Risky or not, Colts likely will rely on rookie starters
ANDERSON, Ind. – Leave it to Marv Levy, the long-time Buffalo Bills coach and member of the Pro Football Hall of Fame, to give proper context to how best to view rookies trying to make an immediate mark in the NFL.
“The best rookies,’’ Levy said, “are last year’s rookies.’’
In other words, relying on a rookie to step in and make an instantaneous impact is risky business.
It also can ramp up the anxiety level of coaches.
“It can be unsettling depending on the situation, especially those times when you’re not ready for it because of injury,’’ Indianapolis Colts offensive coordinator Rod Chudzinski said Wednesday.
And this from defensive coordinator Ted Monachino: “We’re anxious just about 24 hours a day and seven days a week. Knowing where we are roster-wise right now, there’s some anxiety there. But we also have a great deal of confidence in our coaching staff and our players to be able to go in and compete and perform and play winning ball.’’
With training camp wrapping up Thursday at Anderson University, nearly 28 percent of the roster – 25 of 90 players – are rookies. Some are fighting enormous odds to just to make the final cut to 53.
But a few are in position to start. First-round pick Ryan Kelly was anointed the starting center the second the Colts selected him with the 18th overall pick in the April draft.
“The comfort level really is with the person,’’ Chudzinski said. “With Ryan, with what he’s shown and done so far, I have no nervousness about that at all.’’
The unwavering confidence in Kelly is understandable. He was far and away the best center prospect in the draft and considered by most draft experts a no-doubt plug-and-play rookie.

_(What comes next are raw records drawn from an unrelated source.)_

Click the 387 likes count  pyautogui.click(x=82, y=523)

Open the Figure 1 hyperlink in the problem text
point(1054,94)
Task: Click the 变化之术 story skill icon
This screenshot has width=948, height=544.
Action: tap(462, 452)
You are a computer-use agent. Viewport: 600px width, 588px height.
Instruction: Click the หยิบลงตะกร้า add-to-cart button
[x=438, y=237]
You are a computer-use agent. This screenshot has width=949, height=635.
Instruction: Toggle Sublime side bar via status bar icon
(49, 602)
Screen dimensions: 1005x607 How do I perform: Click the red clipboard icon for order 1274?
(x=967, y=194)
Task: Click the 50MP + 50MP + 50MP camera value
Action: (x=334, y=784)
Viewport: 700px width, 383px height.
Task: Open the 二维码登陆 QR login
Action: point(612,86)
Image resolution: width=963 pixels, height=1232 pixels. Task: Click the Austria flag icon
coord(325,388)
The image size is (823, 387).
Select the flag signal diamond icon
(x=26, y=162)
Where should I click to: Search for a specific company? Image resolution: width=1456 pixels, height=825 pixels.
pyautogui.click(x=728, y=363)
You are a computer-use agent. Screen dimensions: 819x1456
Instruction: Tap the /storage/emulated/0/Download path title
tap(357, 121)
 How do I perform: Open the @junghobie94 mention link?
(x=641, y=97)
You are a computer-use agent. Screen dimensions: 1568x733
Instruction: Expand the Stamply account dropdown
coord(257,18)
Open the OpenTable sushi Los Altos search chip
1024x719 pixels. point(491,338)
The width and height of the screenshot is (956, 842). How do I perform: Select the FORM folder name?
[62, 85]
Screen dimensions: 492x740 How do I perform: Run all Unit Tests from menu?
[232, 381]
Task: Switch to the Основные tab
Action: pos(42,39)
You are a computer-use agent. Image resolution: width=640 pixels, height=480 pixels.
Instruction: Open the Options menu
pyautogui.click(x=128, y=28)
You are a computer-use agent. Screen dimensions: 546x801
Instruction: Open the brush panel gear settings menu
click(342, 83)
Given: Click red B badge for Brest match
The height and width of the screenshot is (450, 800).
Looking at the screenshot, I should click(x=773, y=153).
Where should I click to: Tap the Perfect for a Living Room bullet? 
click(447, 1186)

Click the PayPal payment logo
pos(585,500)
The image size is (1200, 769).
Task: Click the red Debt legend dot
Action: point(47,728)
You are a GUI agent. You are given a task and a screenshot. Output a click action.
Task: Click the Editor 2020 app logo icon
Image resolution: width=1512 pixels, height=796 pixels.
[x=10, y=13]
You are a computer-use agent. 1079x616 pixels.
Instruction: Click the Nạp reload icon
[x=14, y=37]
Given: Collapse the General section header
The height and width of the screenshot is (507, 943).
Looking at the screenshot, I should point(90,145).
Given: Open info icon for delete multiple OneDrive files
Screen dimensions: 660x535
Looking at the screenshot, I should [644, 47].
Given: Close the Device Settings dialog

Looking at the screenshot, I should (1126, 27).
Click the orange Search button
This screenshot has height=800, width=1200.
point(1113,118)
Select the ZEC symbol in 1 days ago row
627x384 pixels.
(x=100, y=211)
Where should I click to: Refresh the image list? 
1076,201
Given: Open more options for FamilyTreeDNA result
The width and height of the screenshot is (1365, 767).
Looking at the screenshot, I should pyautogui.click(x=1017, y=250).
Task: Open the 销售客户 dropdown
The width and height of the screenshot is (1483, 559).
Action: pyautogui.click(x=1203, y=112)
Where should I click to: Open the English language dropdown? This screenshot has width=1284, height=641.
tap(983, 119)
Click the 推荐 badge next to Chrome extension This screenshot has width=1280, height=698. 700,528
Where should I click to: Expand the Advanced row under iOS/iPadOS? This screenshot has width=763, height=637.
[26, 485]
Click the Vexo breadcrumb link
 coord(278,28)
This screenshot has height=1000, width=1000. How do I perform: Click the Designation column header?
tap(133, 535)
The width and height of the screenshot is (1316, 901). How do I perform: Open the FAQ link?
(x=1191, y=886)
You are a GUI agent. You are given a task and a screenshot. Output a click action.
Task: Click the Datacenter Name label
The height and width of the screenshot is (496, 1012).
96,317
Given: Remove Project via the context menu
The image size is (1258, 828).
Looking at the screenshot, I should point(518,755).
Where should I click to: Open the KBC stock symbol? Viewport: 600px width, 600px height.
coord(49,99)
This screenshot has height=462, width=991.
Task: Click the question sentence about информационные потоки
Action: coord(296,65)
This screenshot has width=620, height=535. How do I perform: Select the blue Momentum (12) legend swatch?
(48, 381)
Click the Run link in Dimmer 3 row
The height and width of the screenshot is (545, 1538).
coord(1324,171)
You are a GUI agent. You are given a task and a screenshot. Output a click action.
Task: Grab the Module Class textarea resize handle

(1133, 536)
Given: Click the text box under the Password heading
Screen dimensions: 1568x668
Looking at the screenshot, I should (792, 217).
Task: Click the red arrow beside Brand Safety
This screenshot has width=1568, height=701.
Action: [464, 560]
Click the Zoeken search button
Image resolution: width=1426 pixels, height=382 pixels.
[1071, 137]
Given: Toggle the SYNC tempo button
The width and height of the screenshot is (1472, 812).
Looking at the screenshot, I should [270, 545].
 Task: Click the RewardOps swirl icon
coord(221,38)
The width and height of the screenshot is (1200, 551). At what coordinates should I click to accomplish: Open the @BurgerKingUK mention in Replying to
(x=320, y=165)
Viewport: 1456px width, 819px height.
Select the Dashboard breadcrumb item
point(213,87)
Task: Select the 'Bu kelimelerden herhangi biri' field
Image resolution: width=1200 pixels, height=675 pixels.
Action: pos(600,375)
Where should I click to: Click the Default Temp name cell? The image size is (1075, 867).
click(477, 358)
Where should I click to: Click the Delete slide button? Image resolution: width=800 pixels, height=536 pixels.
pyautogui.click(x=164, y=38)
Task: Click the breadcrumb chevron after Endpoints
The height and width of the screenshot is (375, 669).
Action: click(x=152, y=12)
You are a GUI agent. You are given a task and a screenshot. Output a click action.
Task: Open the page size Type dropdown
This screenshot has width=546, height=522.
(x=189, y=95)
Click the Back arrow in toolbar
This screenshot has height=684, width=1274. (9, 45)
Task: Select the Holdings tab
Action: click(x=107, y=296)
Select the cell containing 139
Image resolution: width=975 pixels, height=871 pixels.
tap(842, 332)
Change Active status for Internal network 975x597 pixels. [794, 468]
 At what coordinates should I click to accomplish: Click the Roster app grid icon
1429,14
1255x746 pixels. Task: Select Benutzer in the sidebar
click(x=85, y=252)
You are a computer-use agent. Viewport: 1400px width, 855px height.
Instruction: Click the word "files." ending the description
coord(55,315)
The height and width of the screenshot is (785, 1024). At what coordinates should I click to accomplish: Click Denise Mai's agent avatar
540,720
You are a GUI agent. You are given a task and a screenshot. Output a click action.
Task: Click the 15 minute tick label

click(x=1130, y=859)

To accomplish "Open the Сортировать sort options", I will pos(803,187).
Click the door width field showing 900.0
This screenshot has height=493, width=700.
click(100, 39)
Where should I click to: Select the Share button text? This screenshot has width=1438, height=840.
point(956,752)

However, get past the first-year guy with the deep resume – Rimington Award winner for 2015 national champion Alabama, consensus first-team All-America, 36-game starter for the Crimson Tide – and a measure of unease is understandable.
An injury (Kendall Langford), continued rehab (Henry Anderson) and suspension (Art Jones) could result in Hassan Ridgeway, a fourth-round pick, starting at defensive tackle for the Sept. 11 season opener against the Detroit Lions. At safety, second-round pick T.J. Green is running with veteran Mike Adams while projected starter Clayton Geathers continues to watch practice with his right foot in a protective boot.
Also, no one should rule out Joe Haeg, a fifth-round pick, wriggling into the starting offensive line either at right guard or right tackle. He likely will settle in as the movable part of the group, but recently worked with the starting unit at right tackle while Joe Reitz dealt with a groin injury.
“Joe’s one of those guys who’s been able to fill in at multiple spots, which is unusual for a rookie, mentally to be able to handle that,’’ Chudzinski said. “He’s done a fine job. It’s a matter of getting him settled . . . and really settling on the best five.’’
Defensively, Monachino’s hand might be forced because of the injuries to Anderson and Geathers.
Anderson remains on the physically unable to perform list and is working feverishly with trainers as he returns from a knee injury that cut short a promising rookie season. By all accounts he’s ahead of schedule, but no one knows if he’ll be ready for the opener.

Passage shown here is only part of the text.